Model Trainability Demonstration
Trainability of the described predictive model of hERG inhibition was tested using an external data set derived from HTS fluorescence assay that has recently become available in the PubChem database. Validation procedure was performed as follows:
- HTS fluorescence assay data for 1609 compounds were extracted from Pubchem database. Quantitative values provided in the PubChem database (PubChem scores - fluorescence increase over negative control compared to reference compound terfenadine) were converted to binary representation: compounds with Pubchem score > 40% were considered hERG inhibitors; those with Pubchem score from -20 to 20% - non-inhibitors.
- Part of this external data library was reserved as a test set. The remaining data were added to the Selftraining
Library in three steps.
- The resulting models containing different portions of HTS data were validated against the reserved test set.
When calculations for the test set are made using Built-in Self-training Library, predicted values for many compounds aremarked ‘Not reliable’ (i.e. fall outside of the Model Applicability Domain, red bars in the figure). However, as discussed above, prediction accuracy is still impressive if calculations of at least borderline reliability (RI ≥ 0.3) are considered. The key point is the appearance of a considerable number of moderate (RI ≥ 0.5) and high quality predictions (RI ≥ 0.7) when even a small part of external data set is added to the Self-training Library (green bars in the figure).
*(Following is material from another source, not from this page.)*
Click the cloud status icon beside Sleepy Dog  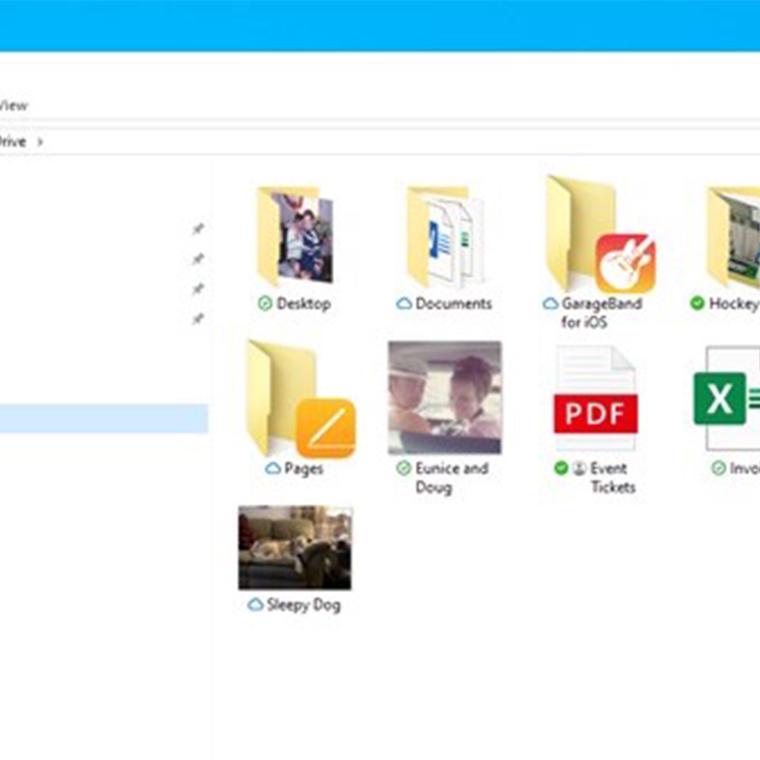coord(255,605)
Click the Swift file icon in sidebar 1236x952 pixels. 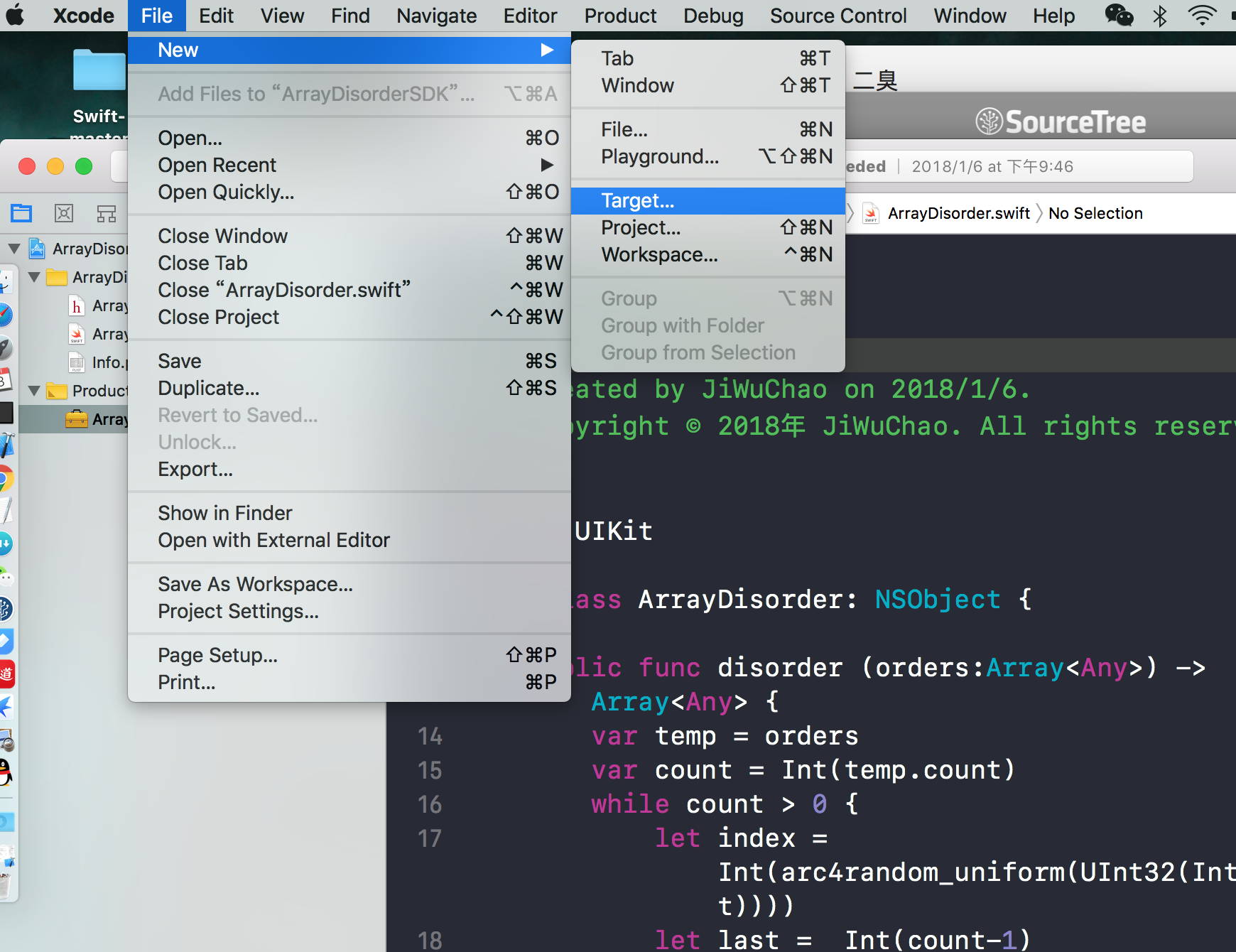(x=77, y=334)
The percentage of reliable predictions goes even higher with further expansion of the Library, while the same or better overall accuracy of calculations is maintained:
Reliability | RI > 0.5 | RI > 0.7 | ||
---|---|---|---|---|
Library | N | Accuracy | N | Accuracy |
Built-in | 104 | 96.15% | 6 | 83.33% |
Built-in + 320 | 302 | 99.01% | 150 | 99.33% |
Built-in + 623 | 345 | 99.13% | 177 | 99.48% |
Built-in + 935 | 376 | 98.34% | 192 | 99.48% |
These results demonstrate the ability of our ‘Trainable model’ methodology to adapt the existing model to the particular chemical space represented by an external compound set. It is also obvious that our Training engine successfully corrects for the differences in experimental estimation when data from different assays are combined and therefore, is particularly suitable for analysis of ‘in-house’ data.